The illusion lasted only a moment before it passed. Then I was back on a Scottish mountainside, alone, the solid weight of my pack anchoring me to the earth, the yawning drop no closer than before. I breathed again. I f
elt the pull of the empty moorland calling, away from the path I’d taken the day before, away from people, from roads, from civilization. I was no longer waiting to be found. So I turned and walked away.
KINGFISHER
Alcedo atthis, family ‘Alcedinidae’
The year had started with a very different dawn. Seven a.m. on New Year’s Day with the rest of the world asleep. It was still dark as I drove in on the Selsey road but when I stopped the car the sky was just beginning to lighten. I sat in the car park outside Church Norton feeling the deadening effects of the night before. I thought Id managed to negotiate the fine line between drinking enough to make the evening bearable and keeping sober enough to be able to make the dawn start, but there was still a black ache of hangover behind my eyes. My head was full of the flat buzz of tiredness, and shaking it did little to clear it. I got out and fumbled with the car lock, my scope awkwardly dangling from one shoulder, hands stiffening in the raw cold. There was a brief moment of longing for a warm bed and a lie in, but then the long mournful hooting of an owl recalled me to my senses.
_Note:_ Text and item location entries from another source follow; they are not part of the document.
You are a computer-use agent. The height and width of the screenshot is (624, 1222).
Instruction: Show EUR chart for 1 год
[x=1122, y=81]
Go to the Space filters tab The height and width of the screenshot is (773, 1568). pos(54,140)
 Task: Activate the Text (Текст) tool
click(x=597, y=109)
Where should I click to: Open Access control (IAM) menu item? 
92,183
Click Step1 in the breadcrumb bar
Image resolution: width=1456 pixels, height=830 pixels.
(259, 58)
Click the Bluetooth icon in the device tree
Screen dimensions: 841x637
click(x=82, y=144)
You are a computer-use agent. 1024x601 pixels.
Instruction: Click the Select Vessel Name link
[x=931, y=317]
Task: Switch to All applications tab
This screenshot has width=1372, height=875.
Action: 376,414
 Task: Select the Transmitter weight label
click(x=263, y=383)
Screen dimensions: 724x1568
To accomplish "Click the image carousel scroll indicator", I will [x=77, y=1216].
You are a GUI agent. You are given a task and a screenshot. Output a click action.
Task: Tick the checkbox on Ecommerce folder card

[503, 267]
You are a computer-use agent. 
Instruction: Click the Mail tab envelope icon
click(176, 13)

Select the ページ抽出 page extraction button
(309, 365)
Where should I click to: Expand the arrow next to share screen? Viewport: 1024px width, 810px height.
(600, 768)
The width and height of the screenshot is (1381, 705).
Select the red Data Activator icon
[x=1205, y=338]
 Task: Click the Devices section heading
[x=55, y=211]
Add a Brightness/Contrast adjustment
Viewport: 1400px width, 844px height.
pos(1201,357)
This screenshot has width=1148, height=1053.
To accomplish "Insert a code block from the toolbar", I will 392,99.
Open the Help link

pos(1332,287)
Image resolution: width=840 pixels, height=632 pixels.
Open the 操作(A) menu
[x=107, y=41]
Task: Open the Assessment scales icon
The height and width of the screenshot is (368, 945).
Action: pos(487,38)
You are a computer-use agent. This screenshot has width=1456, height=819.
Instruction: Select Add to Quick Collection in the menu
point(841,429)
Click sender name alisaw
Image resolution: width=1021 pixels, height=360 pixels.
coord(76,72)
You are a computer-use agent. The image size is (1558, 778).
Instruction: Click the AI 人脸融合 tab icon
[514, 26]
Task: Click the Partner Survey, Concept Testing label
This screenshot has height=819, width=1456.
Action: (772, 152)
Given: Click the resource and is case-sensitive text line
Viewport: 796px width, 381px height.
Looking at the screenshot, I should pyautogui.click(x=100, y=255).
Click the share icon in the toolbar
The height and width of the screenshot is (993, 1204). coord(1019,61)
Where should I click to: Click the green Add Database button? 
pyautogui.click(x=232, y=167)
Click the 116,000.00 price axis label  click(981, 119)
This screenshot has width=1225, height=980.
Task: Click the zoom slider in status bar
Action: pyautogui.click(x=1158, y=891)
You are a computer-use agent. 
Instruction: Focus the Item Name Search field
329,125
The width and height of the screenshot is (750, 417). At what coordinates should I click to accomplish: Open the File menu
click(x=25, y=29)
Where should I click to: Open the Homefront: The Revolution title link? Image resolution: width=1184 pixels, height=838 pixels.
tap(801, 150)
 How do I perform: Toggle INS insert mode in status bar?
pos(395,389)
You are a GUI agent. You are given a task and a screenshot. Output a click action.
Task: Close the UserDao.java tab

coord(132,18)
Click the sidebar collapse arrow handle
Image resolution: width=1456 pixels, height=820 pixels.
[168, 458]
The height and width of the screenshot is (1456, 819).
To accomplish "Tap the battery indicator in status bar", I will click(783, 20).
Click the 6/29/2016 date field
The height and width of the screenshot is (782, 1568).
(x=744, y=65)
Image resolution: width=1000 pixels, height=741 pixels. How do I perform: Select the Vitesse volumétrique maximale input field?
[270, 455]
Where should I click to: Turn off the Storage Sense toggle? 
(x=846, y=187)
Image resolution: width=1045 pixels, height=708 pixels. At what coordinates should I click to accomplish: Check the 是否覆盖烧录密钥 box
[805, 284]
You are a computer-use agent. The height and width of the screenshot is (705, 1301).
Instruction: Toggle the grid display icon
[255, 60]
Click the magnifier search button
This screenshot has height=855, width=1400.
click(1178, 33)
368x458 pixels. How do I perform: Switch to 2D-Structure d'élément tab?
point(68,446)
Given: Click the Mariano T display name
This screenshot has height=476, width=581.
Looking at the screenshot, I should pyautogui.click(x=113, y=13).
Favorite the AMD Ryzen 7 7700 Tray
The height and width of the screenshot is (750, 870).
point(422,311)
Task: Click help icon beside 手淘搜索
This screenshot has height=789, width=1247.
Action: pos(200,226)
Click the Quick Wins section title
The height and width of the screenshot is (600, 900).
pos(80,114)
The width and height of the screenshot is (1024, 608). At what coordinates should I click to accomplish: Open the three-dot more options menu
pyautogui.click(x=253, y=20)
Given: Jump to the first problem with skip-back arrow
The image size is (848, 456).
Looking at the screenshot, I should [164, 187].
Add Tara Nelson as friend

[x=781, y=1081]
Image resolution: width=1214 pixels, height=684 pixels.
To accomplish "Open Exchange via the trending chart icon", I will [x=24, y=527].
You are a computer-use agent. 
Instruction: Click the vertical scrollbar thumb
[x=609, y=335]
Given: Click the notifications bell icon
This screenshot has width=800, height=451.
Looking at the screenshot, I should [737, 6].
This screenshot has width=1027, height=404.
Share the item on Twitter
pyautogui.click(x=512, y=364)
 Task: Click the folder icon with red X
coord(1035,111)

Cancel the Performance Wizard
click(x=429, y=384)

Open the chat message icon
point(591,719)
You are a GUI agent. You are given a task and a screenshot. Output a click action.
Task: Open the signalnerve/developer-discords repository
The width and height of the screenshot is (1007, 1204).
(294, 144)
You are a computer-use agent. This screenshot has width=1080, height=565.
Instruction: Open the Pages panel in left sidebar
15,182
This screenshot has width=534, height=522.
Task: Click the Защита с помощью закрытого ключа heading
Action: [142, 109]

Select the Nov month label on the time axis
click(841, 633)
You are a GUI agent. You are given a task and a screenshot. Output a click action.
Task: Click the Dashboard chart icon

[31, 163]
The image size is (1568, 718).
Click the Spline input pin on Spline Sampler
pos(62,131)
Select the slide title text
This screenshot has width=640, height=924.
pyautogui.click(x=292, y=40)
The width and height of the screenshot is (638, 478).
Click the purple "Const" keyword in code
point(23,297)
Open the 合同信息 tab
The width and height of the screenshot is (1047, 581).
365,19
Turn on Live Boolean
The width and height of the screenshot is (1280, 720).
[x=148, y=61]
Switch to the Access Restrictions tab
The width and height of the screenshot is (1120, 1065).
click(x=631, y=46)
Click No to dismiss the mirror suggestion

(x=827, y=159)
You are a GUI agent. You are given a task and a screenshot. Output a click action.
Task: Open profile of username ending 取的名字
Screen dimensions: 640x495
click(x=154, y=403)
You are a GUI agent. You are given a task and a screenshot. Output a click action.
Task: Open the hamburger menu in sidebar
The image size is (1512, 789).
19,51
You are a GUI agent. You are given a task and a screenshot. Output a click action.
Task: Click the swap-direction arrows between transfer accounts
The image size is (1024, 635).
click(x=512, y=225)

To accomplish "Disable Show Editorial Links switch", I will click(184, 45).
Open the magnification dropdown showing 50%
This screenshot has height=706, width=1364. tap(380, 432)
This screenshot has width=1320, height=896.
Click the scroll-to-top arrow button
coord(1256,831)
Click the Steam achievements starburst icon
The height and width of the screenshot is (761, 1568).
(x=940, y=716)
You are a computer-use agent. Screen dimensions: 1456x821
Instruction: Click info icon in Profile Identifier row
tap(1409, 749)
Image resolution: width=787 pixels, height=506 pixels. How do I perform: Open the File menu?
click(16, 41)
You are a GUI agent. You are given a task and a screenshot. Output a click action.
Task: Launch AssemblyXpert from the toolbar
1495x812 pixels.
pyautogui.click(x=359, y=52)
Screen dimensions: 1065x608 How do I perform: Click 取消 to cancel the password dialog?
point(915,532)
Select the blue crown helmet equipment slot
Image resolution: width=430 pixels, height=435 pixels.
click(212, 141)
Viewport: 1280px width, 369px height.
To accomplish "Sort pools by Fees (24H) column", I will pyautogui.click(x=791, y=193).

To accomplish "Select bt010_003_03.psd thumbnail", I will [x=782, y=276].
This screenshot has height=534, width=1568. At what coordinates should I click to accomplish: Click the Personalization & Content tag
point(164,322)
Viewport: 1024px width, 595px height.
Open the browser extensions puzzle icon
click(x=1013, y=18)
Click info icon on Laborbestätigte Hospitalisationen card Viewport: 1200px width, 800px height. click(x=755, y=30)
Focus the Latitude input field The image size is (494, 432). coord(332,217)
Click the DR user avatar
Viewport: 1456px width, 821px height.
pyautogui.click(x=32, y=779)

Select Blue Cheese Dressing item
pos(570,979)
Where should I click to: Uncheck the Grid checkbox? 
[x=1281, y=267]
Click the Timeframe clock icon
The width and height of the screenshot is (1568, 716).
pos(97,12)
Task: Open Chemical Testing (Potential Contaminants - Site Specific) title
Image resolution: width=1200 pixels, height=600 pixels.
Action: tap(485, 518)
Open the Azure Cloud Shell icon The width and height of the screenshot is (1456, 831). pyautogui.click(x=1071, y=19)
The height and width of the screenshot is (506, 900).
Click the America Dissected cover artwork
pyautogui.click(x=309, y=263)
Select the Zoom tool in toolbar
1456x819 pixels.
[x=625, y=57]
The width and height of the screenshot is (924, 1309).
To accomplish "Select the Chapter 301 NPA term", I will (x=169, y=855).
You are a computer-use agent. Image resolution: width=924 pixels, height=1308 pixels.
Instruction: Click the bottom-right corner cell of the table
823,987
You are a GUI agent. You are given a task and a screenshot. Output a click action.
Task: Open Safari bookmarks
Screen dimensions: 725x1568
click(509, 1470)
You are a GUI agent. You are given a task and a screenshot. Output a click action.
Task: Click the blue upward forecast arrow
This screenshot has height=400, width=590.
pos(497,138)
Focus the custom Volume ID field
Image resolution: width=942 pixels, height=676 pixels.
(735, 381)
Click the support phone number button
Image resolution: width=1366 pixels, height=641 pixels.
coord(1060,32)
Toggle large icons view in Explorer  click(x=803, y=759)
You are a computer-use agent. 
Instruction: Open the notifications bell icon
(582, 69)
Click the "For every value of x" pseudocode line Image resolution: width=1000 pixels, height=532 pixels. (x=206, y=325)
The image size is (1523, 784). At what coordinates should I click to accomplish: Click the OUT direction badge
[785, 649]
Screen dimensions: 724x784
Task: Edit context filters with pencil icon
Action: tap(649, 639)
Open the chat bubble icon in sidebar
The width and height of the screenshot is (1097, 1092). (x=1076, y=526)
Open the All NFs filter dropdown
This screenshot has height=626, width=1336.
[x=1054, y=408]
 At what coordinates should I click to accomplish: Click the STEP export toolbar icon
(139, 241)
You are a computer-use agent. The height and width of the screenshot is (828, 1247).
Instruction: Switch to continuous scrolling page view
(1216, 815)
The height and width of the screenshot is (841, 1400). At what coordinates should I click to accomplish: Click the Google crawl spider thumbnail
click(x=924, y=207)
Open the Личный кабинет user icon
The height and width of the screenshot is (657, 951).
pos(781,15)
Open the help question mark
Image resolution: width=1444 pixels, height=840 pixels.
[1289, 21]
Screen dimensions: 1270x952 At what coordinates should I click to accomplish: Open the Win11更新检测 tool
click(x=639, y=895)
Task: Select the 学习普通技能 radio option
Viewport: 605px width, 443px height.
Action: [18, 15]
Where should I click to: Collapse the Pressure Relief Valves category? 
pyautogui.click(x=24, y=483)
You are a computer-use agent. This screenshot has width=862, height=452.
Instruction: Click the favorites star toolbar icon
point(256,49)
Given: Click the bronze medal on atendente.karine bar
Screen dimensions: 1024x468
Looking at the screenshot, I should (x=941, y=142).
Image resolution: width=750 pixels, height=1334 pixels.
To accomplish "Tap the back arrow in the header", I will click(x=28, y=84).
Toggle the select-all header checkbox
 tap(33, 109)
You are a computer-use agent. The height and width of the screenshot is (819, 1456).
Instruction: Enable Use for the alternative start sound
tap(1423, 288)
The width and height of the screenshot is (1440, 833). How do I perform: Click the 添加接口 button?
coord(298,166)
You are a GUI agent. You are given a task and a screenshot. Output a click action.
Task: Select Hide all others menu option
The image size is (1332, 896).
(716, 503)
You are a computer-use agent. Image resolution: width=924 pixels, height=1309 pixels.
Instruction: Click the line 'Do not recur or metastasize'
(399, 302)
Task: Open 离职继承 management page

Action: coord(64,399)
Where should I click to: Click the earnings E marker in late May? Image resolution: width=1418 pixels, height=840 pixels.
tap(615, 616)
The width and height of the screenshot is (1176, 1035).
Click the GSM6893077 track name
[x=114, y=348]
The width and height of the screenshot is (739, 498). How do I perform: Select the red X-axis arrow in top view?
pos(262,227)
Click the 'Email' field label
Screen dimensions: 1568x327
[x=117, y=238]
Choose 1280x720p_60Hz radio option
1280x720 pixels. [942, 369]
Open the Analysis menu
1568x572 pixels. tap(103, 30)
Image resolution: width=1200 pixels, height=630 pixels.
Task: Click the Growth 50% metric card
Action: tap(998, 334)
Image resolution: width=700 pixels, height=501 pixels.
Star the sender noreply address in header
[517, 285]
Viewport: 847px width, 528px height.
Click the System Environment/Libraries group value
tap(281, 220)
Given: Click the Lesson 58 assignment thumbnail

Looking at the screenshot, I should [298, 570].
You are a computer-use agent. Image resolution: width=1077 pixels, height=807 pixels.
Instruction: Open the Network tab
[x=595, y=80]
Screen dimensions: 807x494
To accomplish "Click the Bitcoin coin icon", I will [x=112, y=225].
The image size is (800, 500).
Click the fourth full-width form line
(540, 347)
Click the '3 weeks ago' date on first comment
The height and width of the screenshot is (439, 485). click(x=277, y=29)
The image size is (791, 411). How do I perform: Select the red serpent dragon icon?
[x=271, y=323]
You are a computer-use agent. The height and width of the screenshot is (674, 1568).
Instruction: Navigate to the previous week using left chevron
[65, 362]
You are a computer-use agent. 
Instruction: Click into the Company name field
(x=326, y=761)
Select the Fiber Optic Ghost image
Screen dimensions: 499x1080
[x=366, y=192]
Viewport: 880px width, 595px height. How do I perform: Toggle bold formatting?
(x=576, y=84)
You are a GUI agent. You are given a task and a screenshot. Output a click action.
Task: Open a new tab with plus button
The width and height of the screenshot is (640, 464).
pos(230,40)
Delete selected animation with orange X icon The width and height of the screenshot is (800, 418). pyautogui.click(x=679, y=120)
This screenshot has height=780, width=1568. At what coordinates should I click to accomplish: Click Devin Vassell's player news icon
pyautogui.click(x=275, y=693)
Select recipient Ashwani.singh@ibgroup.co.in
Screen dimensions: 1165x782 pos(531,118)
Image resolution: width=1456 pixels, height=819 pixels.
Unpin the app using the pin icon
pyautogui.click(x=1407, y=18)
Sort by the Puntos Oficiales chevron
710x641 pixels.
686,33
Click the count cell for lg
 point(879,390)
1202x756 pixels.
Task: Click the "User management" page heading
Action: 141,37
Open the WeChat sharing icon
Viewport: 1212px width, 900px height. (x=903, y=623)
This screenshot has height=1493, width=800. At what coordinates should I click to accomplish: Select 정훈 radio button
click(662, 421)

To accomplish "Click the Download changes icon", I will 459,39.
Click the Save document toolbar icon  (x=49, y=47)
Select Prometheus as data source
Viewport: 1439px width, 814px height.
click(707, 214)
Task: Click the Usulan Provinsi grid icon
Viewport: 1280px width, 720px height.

I stepped into the little thicket that leads down to the main hide and the harbour, scanning the trees. I was instantly alert, ears open, eyes straining against the gloom. A second call pulled me further in, off the path. It was darker under the trees, and the ground was covered in twigs and leaf litter. I paused between each step, placing my feet carefully, hardly daring to breathe. Another call, then nothing. As I stood and listened I could hear the bare murmur of the sea and the soft hiss of tyres on the nearby road as a car drove past. My own breathing. And then a different sound: dried leaf pressing against dried leaf as if under the weight of a foot. I held my breath and listened some more, turning my head slowly back towards the way I’d come. Around me, as I turned my head, the wood seemed peopled by shifting shadows. The trees coalesced in the gloom into a single shape, which then vanished. Another sharp rustle, another shadow forming between the trees. I could hear now only the pounding footsteps of the blood in my own veins. My ears pushed against the silence. There was a final sharp movement and I was galvanized.